The Sophos XG Firewall vulnerability

The Sophos XG Firewall recently had a publicly-reported zero-day vulnerability. The vulnerability in question was an SQL injection vulnerability that, if exploited, would allow code execution.

This SQL injection vulnerability was reported to the vendor after it was being exploited in the wild. The vendor received a report from a customer that the Sophos XG Firewall Management interface contained a suspicious value. Further investigation revealed that the SQL injection vulnerability was exploited to execute a chain of Linux shell scripts that eventually downloaded and executed a copy of the Asnarök Trojan.

A remote server hosting the lookalike domain sophosfirewallupdate.com performed the initial command injection. Additional malicious IP addresses and domains (including sophosproductupdate.com) were used during the attack to pull malware droppers and modules and to perform the exfiltration of sensitive data.

Exploiting the vulnerability

Exploitation of the vulnerability in a target environment is a two-step process. A Sophos XG firewall is only exploitable if it is running a vulnerable version of the firmware and has one of several network configuration issues. If these conditions are met, the SQL injection vulnerability can be exploited.

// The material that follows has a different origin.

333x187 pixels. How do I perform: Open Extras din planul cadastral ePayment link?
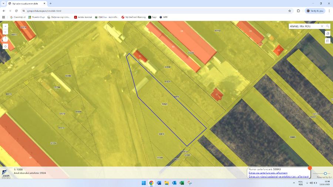click(278, 177)
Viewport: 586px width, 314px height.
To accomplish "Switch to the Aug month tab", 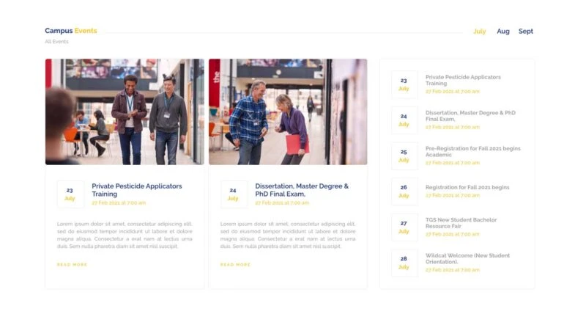I will (x=502, y=32).
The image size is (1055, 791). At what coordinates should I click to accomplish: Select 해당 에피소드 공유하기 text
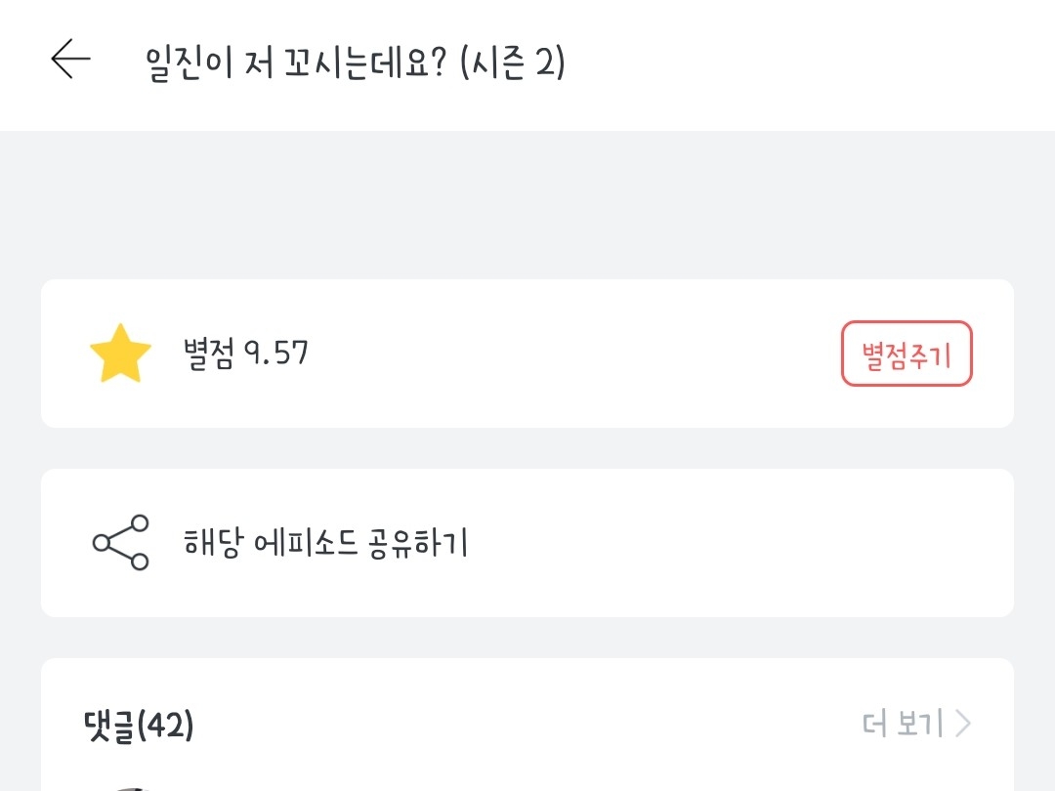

Identifying vulnerable systems

For a system to be vulnerable to exploitation, a few preconditions must be met. These include a misconfiguration of the organization’s network and the use of a vulnerable version of the Sophos XG firewall firmware.

The SQL injection vulnerability in the Sophos XG firewall can be accessed in a few different ways. Vulnerable firewalls exposed one of the following on the WAN zone:

  • Administration interface (HTTPS admin interface)
  • User portal
  • Firewall service (e.g., SSL VPN) that shares a port with either of the previous

If a Sophos XG firewall has any of these three configuration errors, then it may be vulnerable to exploitation. The other (Read more...)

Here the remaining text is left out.